**Alıntı:**
▶

15. Başvurucu 31/1/2007 tarihinde Bursa 2. Asliye Ticaret Mahkemesinde (Mahkeme) Dağıtım Şirketi aleyhine alacak davası açmıştır. Dava dilekçesinde, haksız olarak tahsil edilen iletim sistem kullanım bedelinin ödeme tarihinden itibaren işletilecek temerrüt faiziyle birlikte tazmini gerektiği belirtilmiş ve şimdilik 100.000 TL maddi tazminat talebinde bulunulmuştur. Başvurucu 6/5/2008 tarihli dilekçe ile davayı ıslah etmiş ve 8.814.816,18 TL'nin de tazminat talebine eklenmesini istemiştir.

16. Mahkemece yaptırılan bilirkişi incelemesi sonucu düzenlenen raporda 2003 Nisan-2006 Ağustos tarihleri arasında başvurucu Şirketten haksız yere toplam 8.928.377,81 TL iletim sistem kullanım bedeli tahsil edildiği sonucuna ulaşılmıştır.

17. Mahkeme 10/12/2012 tarihli kararıyla davayı kabul ederek başvurucu lehine 8.914.816,18 TL tazminata hükmetmiştir. Mahkeme ayrıca bu tazminatın 100.000 TL'sinin davanın açıldığı 31/7/2007 tarihinden, 8.814.816,18 TL'sinin ise ıslah talebinde bulunulduğu 6/5/2008 tarihinden itibaren 21/7/1953 tarihli ve 6183 sayılı Amme Alacaklarının Tahsil Usulü Hakkında Kanun hükümleri uyarınca hesaplanacak gecikme faizi ile birlikte ödenmesine karar vermiştir. Kararda, borçlu Dağıtım Şirketinin dava tarihinden önce temerrüde düşürülmediği gerekçesine dayanılmıştır.

18. Başvurucu 5/2/2013 tarihli dilekçe ile Mahkeme kararını temyiz etmiştir. Temyiz dilekçesinde, Dağıtım Sistem Kullanım Anlaşması'nın 3/A maddesinde hatalı ödeme durumunda ödeme tarihinden itibaren faiz ödeneceği hükmünün yer aldığı belirtilmiştir. Dilekçede, başvurucunun üç defa ihtarname gönderdiği ve bu ihtarnamelerin borçluyu temerrüde düşürdüğü ifade edilmiştir. Başvurucu Şirket, ödemelerin ihtirazi kayıtla yapılmış olmasının veidari yargıda dava açılmış olmasının da ihtar mahiyeti taşıdığını vurgulamıştır. Başvurucu son olarak Yargıtayın yerleşik içtihadının haksız ödemelerde haksız ödemenin yapıldığı tarihten itibaren faize hükmedilmesi gerektiği yönünde olduğunun altını çizmiştir.

◀

**Verilen liste:**
▶

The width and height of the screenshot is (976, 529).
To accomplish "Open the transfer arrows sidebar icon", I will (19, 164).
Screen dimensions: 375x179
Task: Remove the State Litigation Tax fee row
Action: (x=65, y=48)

◀

**Yapılacak işler:**
1. Koordinat içeren listenin bütün satırlarını hiçbir değişiklik yapmadan aynen geri yazın.
2. Tazminat davasına ilişkin alıntıyı kaldığı yerden sürdürün.
Bu listenin alıntıyla hiçbir ilgisi yoktur.

**Yanıtlar aşağıda:**
1.
The width and height of the screenshot is (976, 529).
To accomplish "Open the transfer arrows sidebar icon", I will (19, 164).
Screen dimensions: 375x179
Task: Remove the State Litigation Tax fee row
Action: (x=65, y=48)

2.
19. Temyiz istemini inceleyen Yargıtay 3. Hukuk Dairesi (Daire) 17/12/2013 tarihli kararla Mahkeme kararını onamıştır. Karar düzeltme istemi de Dairenin 28/4/2014 tarihli kararıyla reddedilmiştir. Nihai karar 18/6/2014 tarihinde başvurucu Şirkete tebliğ edilmiştir.

20. Başvurucu 18/7/2014 tarihinde bireysel başvuruda bulunmuştur.

IV. İLGİLİ HUKUK

21. 22/4/1926 tarihli ve 818 sayılı mülga Borçlar Kanunu'nun Kanunu’nun 101. maddesi şöyledir:

“Muaccel bir borcun borçlusu, alacaklının ihtariyle, mütemerrit olur.

Borcun ifa edileceği gün müttefikan tayin edilmiş veya muhafaza edilen bir hakka istinaden iki taraftan birisi bunu usulen bir ihbarda bulunmak suretiyle tesbit etmiş ise, mücerret bugünün hitamı ile borçlu mütemerrit olur.”

22. 11/1/2011 tarihli ve 6098 sayılı Türk Borçlar Kanunu'nun 117. maddesi şöyledir:

“Muaccel bir borcun borçlusu, alacaklının ihtarıyla temerrüde düşer.

Borcun ifa edileceği gün, birlikte belirlenmiş veya sözleşmede saklı tutulan bir hakka dayanarak taraflardan biri usulüne uygun bir bildirimde bulunmak suretiyle belirlemişse, bu günün geçmesiyle; haksız fiilde fiilin işlendiği, sebepsiz zenginleşmede ise zenginleşmenin gerçekleştiği tarihte borçlu temerrüde düşmüş olur. Ancak sebepsiz zenginleşenin iyiniyetli olduğu hâllerde temerrüt için bildirim şarttır.”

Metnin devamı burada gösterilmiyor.